- **What to work on**: Output the exact lines that start at the one containing "Given: Expand the Solutions dropdown menu" and continue to the last line of the entries below; do not output pictures.
-- Opening Marker --
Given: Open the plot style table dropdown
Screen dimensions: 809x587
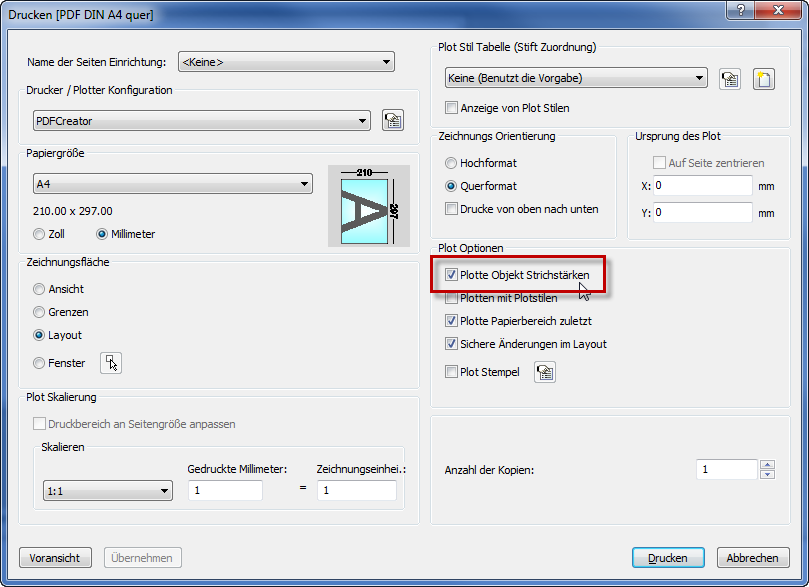Looking at the screenshot, I should [x=576, y=78].
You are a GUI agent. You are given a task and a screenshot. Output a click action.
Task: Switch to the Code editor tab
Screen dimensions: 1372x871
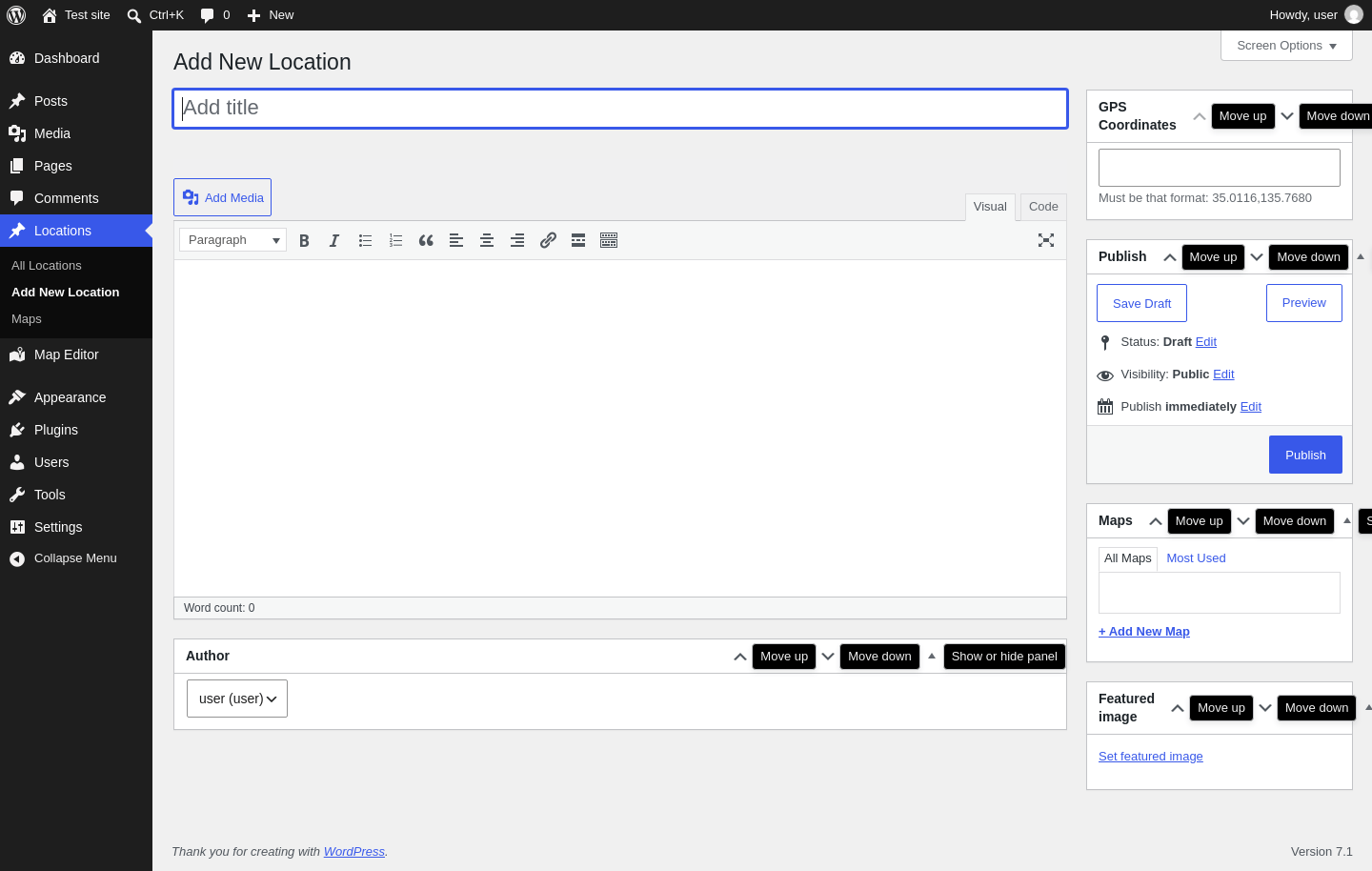click(1043, 207)
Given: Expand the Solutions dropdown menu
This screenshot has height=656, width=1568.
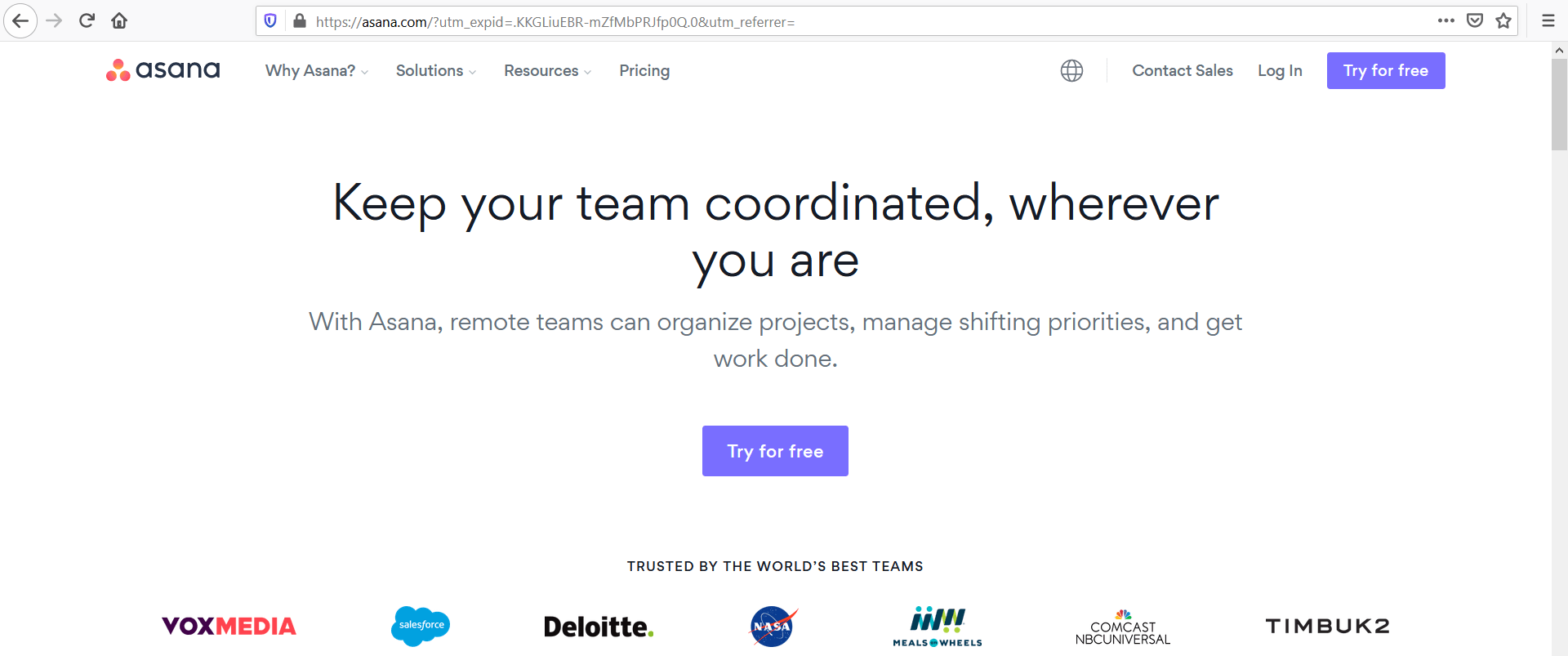Looking at the screenshot, I should click(435, 71).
-- Closing Marker --
- **Response to this exercise**:
Given: Expand the Solutions dropdown menu
This screenshot has height=656, width=1568.
Looking at the screenshot, I should click(435, 71).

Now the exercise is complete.